▶ REQUIRED ACTIONS:
(a) According to the passage on G4S and Israeli prisons, which article of the Fourth Geneva Convention does Israel breach by transporting Palestinian political prisoners from the West Bank to prisons inside Israel?
(b) Proceed with the passage on G4S and Israeli prisons, writing on from its last sentence.

▶ READING PASSAGE:
§

By Tom Anderson & Therezia Cooper

As readers of Corporate Occupation will be aware, we have been covering the involvement of the British-Danish company G4S  in the Israeli prison system frequently during the last year. G4S provides services to all Israeli prisons, including facilities inside the West Bank. The company has come under heavy criticism for its occupation profiteering from many quarters and its prison contracts have come under especially heavy fire, as their services are facilitating Israel’s breaches of international law.

Israel frequently transports Palestinian political prisoners from the West Bank to  prisons inside Israel in direct breach of Article 76 of the Fourth Geneva Convention. Once there, many are kept in ‘administrative detention’, an arbitrary detention option where detainees can be held without charge for an unspecified length of time -sometime up to several years. Israel also detains children.

§

▶ GIVEN DATA:
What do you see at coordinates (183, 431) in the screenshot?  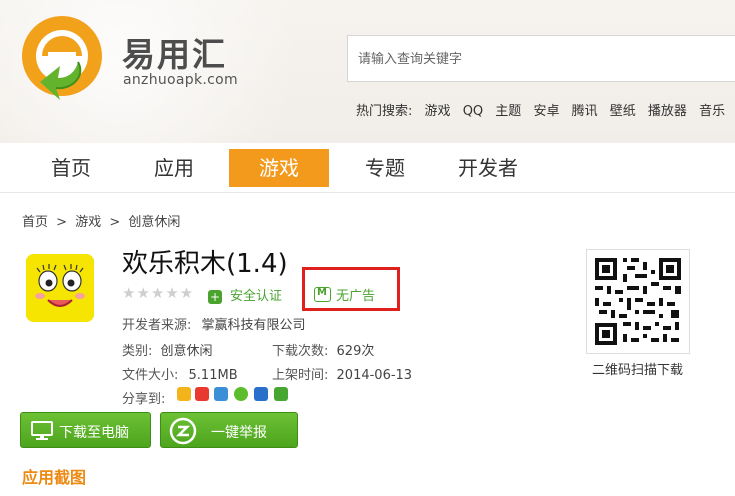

§

▶ RESPONSES BY ITEM NUMBER:
(a) Article 76.

(b)
As our previous research has shown, mistreatment of prisoners held by Israel is common. In interviews with prisoners, they have told us of the despair of being held in administrative detention with no end in sight, of weeks long interrogations and threats, sleep deprivation and lack of family visits (interviews are all available in our prison article archive).

The Israeli Prison Services’ letter, refusing Corporate Occupation permission to visit prisons

In one of the interviews we carried out, a former prisoner speaking under the name Talib Hasan asked us to “Please tell the company [G4S] to come and see the prisons with their eyes to see exactly what they are supporting.” When G4S first came under scrutiny for its activities in the West Bank, the company sent Professor Hjalte Rasmussen to Israel and the West Bank to provide a legal opinion on its operations there. As Adri Nieuwhof has reported, the advice he came back with, that “G4S did not violate any national or international law”, has been seen as deeply flawed by campaigners. During his three day trip Rasmussen did not visit a any Israeli prisons. We decided that, after talking to numerous ex-prisoners, we would attempt to see the prisons from the inside.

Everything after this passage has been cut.